Cuidar la piel, cuidar el cabello y, en general, cuidarnos. La rutina beauty forma parte de nuestro día a día casi sin que lo pensemos. Pero hay algo que también está presente en cada uno de esos gestos y que rara vez tenemos en cuenta, el agua.
Abrimos el grifo mientras nos limpiamos el rostro. Dejamos correr el agua en la ducha. Aclaramos mascarillas, exfoliantes, champús. Y, aunque cada gesto parezca pequeño, la suma importa. Ahorrar agua no significa renunciar al autocuidado; significa hacerlo con más conciencia. En el blog de Primor te contamos qué deberías tener en cuenta o prestar atención para ahorrar.
Cómo ahorrar agua: los mejores trucos y consejos
1/ Cierra el grifo mientras limpias tu rostro
Es uno de los hábitos más sencillos y, a la vez, más efectivos.

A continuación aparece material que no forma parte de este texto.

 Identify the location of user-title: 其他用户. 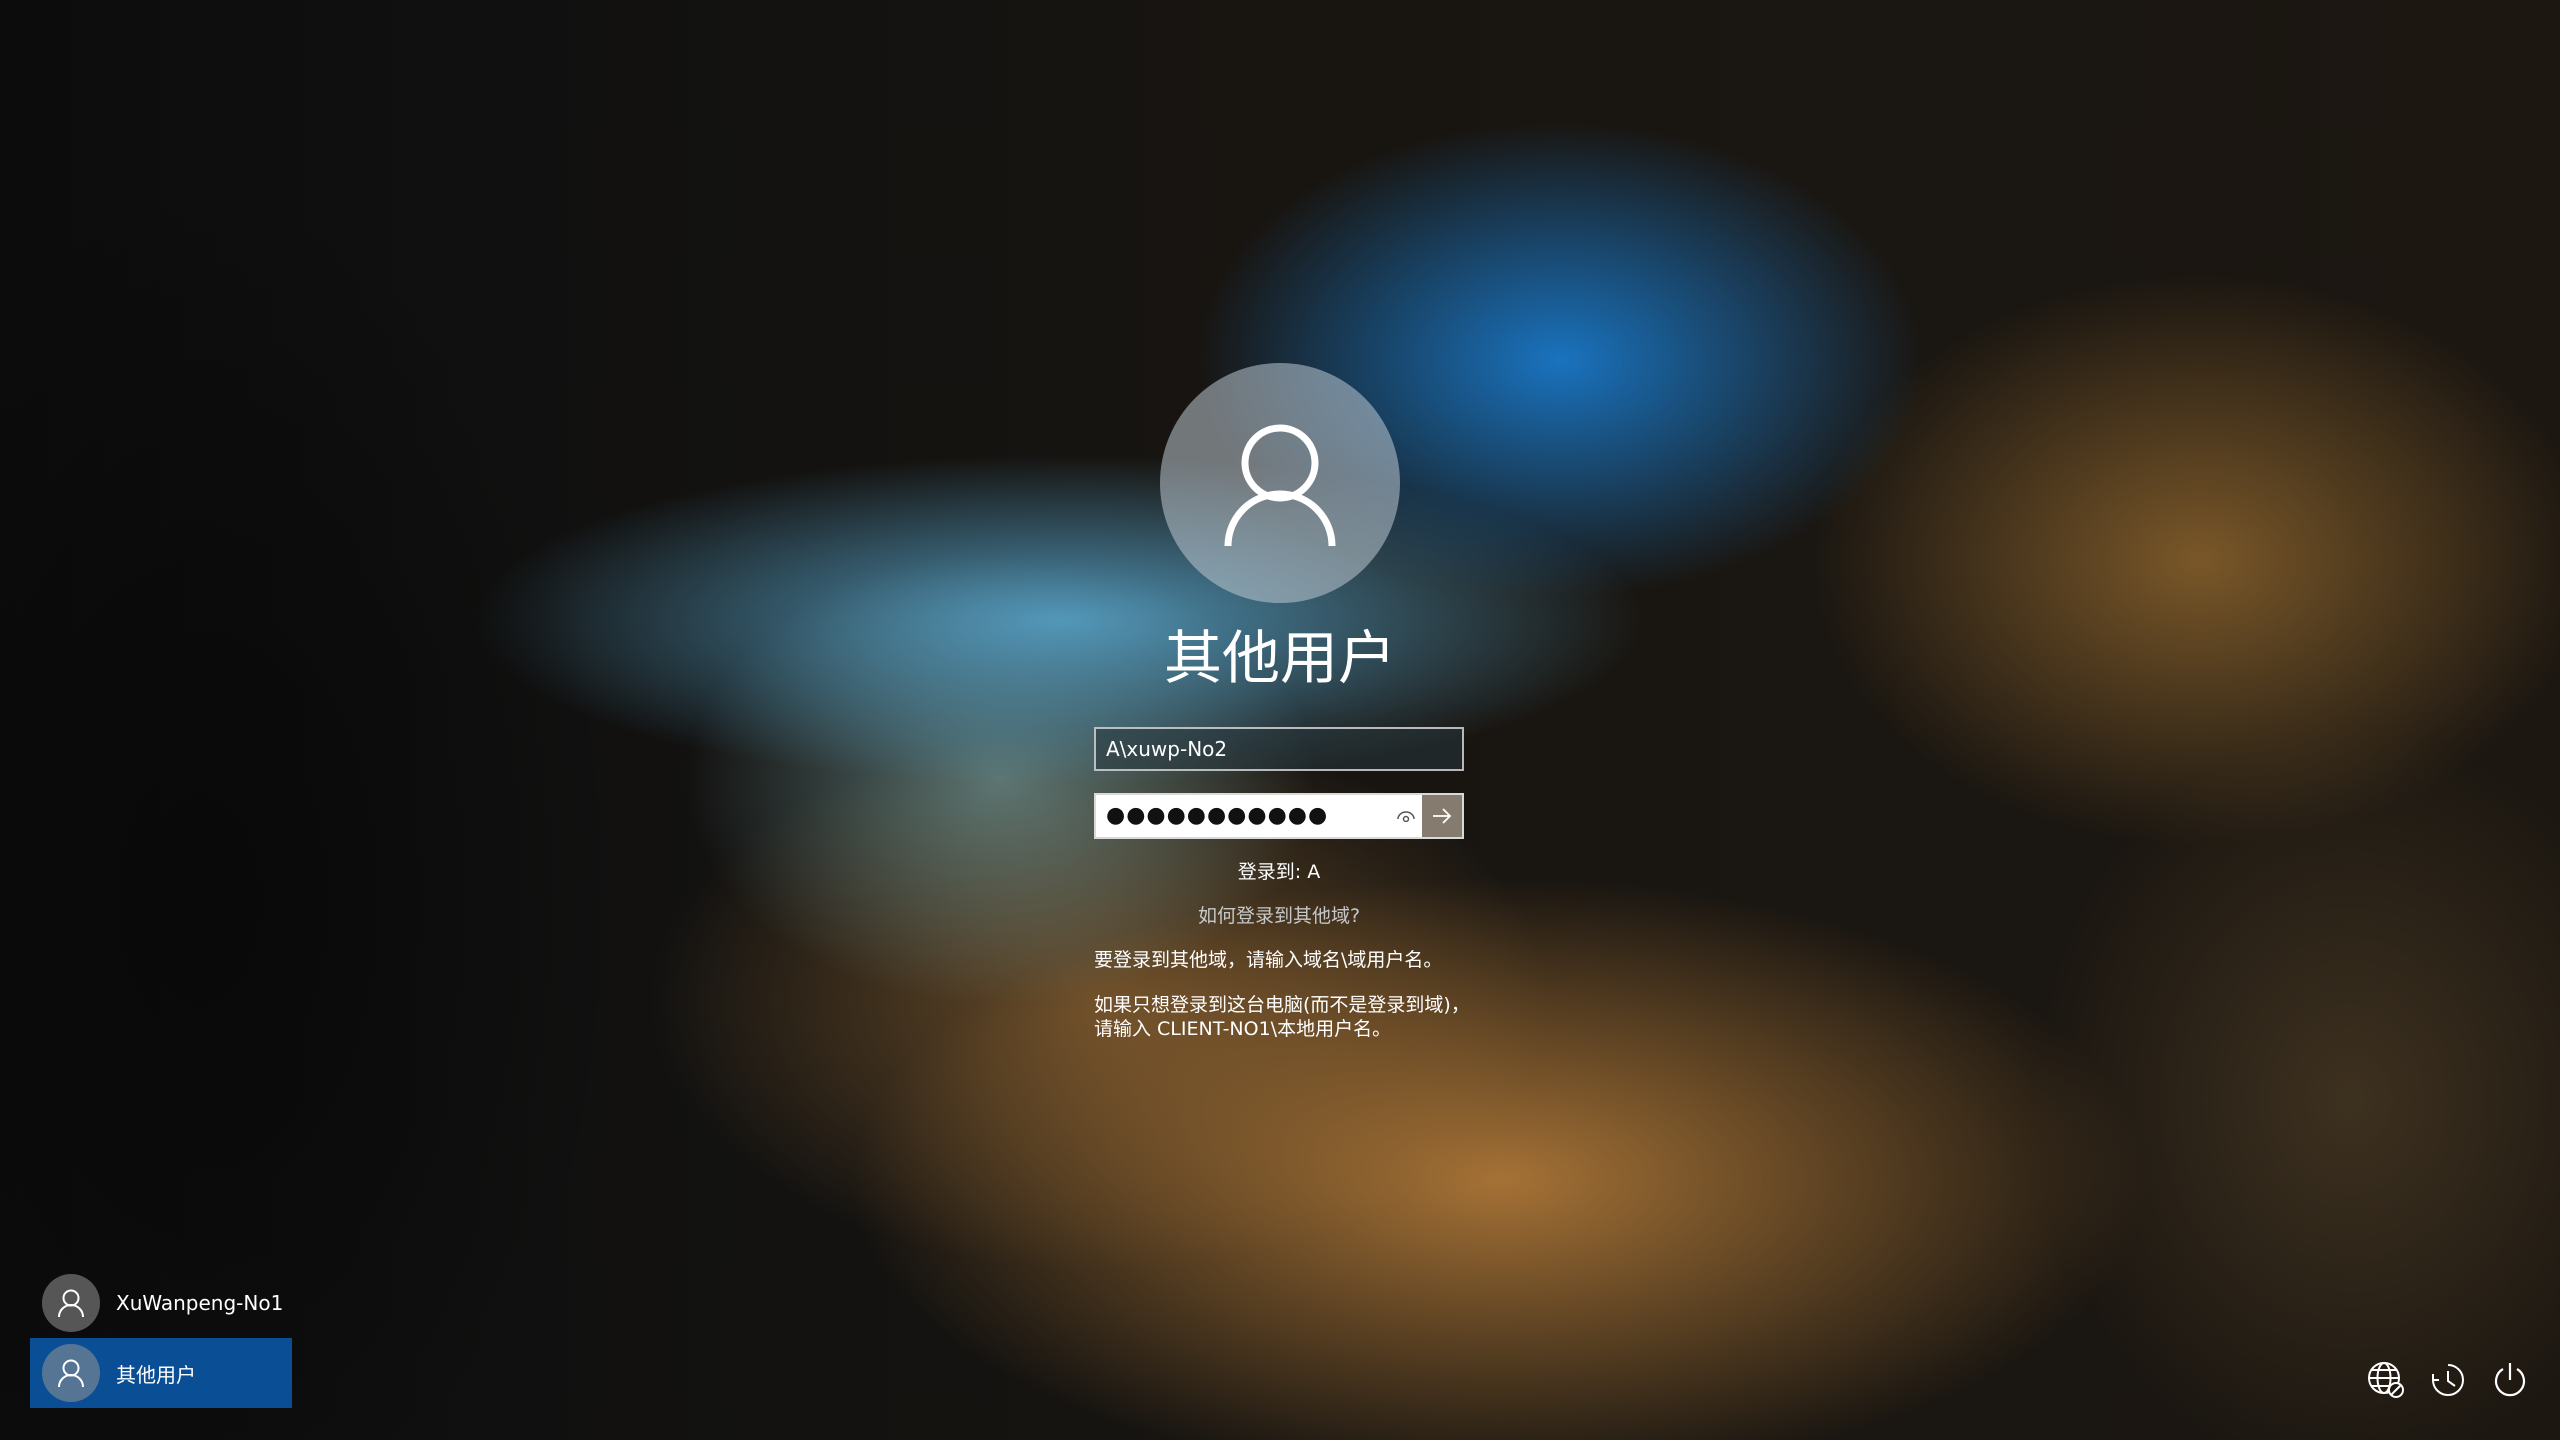
(1280, 658).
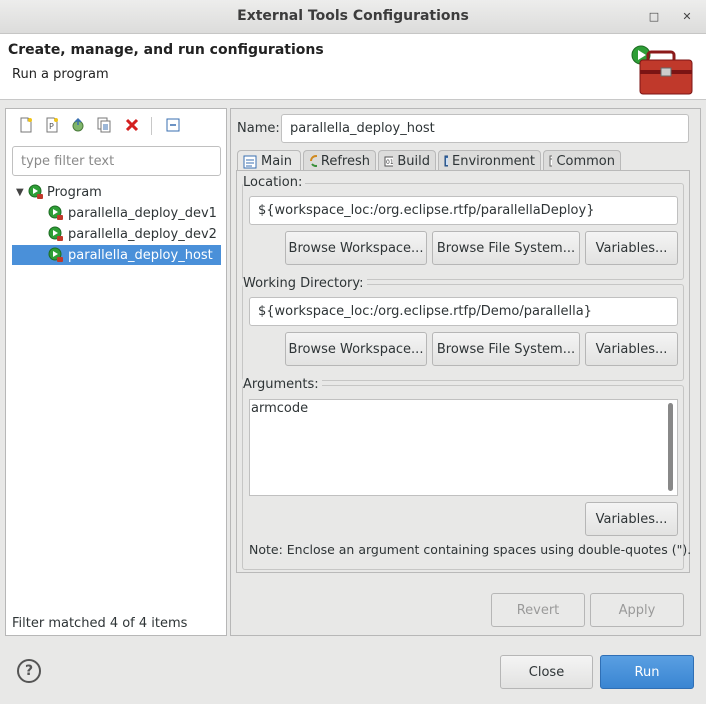 The width and height of the screenshot is (706, 704). Describe the element at coordinates (464, 448) in the screenshot. I see `arguments-textarea: armcode` at that location.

Si utilizas un limpiador facial, humedece el rostro, cierra el grifo mientras masajeas el producto y vuelve a abrirlo solo para aclarar.
Ese minuto de agua corriendo sin necesidad puede parecer insignificante, pero repetido cada mañana y cada noche se convierte en un volumen considerable.
2/ Opta por duchas más conscientes
Reducir la duración de la ducha en uno o dos minutos ya supone un ahorro notable a lo largo del mes. También puedes:
- Cerrar el agua mientras aplicas champú o mascarilla.
- Utilizar un cabezal de ducha de bajo consumo.
- Evitar duchas innecesariamente largas cuando solo necesitas un aclarado rápido.
No se trata de eliminar el momento de relax. Se trata de hacerlo con intención.
3/ Elige productos que requieran menos aclarado
Algunos cosméticos están formulados para facilitar el enjuague rápido o incluso para no necesitar aclarado (como ciertos acondicionadores o tratamientos leave-in). Incorporarlos de forma estratégica puede ayudarte a reducir el tiempo bajo el agua sin sacrificar resultados.
4/ No descongeles productos bajo el grifo
Puede parecer un detalle menor, pero dejar correr agua para templar envases o descongelar productos es un hábito evitable. Si necesitas que una mascarilla sólida o un producto específico se ablande, puedes hacerlo con el calor de las manos o dejándolo a temperatura ambiente.
5/ Reutiliza cuando sea posible
Si mientras esperas a que el agua de la ducha alcance la temperatura adecuada colocas un recipiente debajo, esa agua puede reutilizarse para regar plantas o para otras tareas domésticas. No es habitual, pero sí una forma sencilla de optimizar recursos.
6/ Evita el desperdicio indirecto
Ahorrar agua también tiene que ver con elegir productos de forma responsable. La producción de cosméticos implica consumo hídrico en su fabricación. Apostar por marcas que prioricen procesos sostenibles o por formatos más concentrados puede reducir la huella hídrica indirecta. No siempre vemos el agua que no usamos directamente.
7/ Ajusta la frecuencia a lo que realmente necesitas
No todas las pieles necesitan exfoliación constante. No todos los cabellos requieren doble lavado diario. Escuchar las necesidades reales de tu piel y cabello evita rutinas excesivas que implican más consumo de agua del necesario.
8/ Hidratar también es ahorrar
Mantener la piel bien hidratada puede ayudar a reducir la necesidad de lavados excesivos por sensación de tirantez o incomodidad. Cuando la barrera cutánea está equilibrada, la piel necesita menos correcciones constantes.